Conscientiousness plays an important role in mitigating the spread of misinformation. Across multiple studies, conscientious individuals were less likely to share fake news stories. Furthermore, conscientiousness weakened the positive relationship between right-wing political ideology and sharing fake news. However, some research suggests that this evidence may be inconclusive.

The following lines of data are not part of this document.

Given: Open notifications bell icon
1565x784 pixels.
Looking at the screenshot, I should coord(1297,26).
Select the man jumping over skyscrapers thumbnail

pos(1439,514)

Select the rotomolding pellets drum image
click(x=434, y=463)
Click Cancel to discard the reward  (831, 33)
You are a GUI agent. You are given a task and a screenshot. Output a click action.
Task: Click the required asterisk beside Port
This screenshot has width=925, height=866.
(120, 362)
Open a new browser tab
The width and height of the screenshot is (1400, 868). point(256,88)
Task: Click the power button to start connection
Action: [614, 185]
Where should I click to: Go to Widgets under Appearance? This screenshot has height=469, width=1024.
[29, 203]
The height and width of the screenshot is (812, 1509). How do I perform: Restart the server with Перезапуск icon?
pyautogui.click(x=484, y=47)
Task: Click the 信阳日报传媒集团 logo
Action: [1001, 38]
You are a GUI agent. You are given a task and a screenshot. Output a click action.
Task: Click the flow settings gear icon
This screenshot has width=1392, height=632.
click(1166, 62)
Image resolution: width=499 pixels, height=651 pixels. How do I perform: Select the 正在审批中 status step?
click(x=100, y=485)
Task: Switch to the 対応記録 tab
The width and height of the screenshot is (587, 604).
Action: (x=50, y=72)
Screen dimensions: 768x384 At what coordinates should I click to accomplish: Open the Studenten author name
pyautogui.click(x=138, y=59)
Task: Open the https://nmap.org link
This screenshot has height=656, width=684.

High conscientiousness does not always lead to prosocial behaviour. In a Milgram experiment, conscientious and agreeable people, when advised by an ill-intending authority, are more willing to administer high-intensity electric shocks to a victim, because conscientious and agreeable people are less capable of resistance.

==== China ====
According to a 2021 analysis by Princeton University academic Rory Truex of survey results, high contentiousness in China correlates with support and membership of the Chinese Communist Party (CCP), while low contentiousness correlates with discontent with the CCP.

==== Russia ====
According to a 2017 research, higher conscientiousness in Russia is correlated with support for President Vladimir Putin, while lower contentiousness is correlated with the opposite.

=== Creativity ===
The orderliness/dependability subfactors (order, dutifulness, and deliberation) of conscientiousness correlate negatively with creativity while the industriousness/achievement subfactors (competence, achievement striving, and self-discipline) correlate positively. People who score high on the order subfactor of conscientiousness show less innovative behavior, especially if coupled with a low score on the industrious subfactor. Group conscientiousness has a negative effect on group performance during creative tasks. Groups with only conscientious members have difficulty solving open-ended problems.

=== Adaptability ===
A study from 2006 found that those scoring low on conscientiousness make better decisions after unanticipated changes in the context of a task. Specifically, the subfactors order, dutifulness, and deliberation negatively correlated with decision-making quality, but not competence, achievement striving, and self-discipline.

=== Religiosity ===
General religiosity was mainly correlated with high Agreeableness and Conscientiousness among the Big Five traits.

===Conscience===
Conscientiousness in psychology is defined, as noted above, by notions such as "orderliness and industriousness", not by reference to the ordinary language notion of conscience, or such as is referred to in the legal doctrine of equity, by concern with preventing unconscionable actions.

== Geography ==

=== United States ===
Average levels of conscientiousness vary by state in the United States. People living in the central part, including the states of Kansas, Nebraska, Oklahoma, and Missouri, on average have higher scores than people living in other regions. People in the southwestern states of New Mexico, Utah, and Arizona also have relatively high average scores on conscientiousness. Among the eastern states, Florida is the only one that scores in the top ten for this personality trait. The four states with the lowest scores on conscientiousness on average were, in descending order, Rhode Island, Hawaii, Maine, and Alaska.

=== Great Britain ===
A large scale survey of residents of Great Britain found that average levels of all the Big Five, including conscientiousness, vary across regional districts in England, Wales, and Scotland. High levels of conscientiousness were found throughout much of Southern England, scattered areas of the Midlands, and most of the Scottish Highlands. Low levels of conscientiousness were observed in London, Wales, and parts of the North of England. Higher mean levels of regional conscientiousness were positively correlated with voting for Toryism and the Conservative Party, and negatively correlated with voting for the Labour Party, in the 2005 and 2010 elections, and also correlated with a higher proportion of married residents, with higher life expectancy for men and women, fewer long-term health problems, and with lower rates of mortality from stroke, cancer, and heart disease. Higher regional conscientiousness was also correlated with lower median annual income in 2011.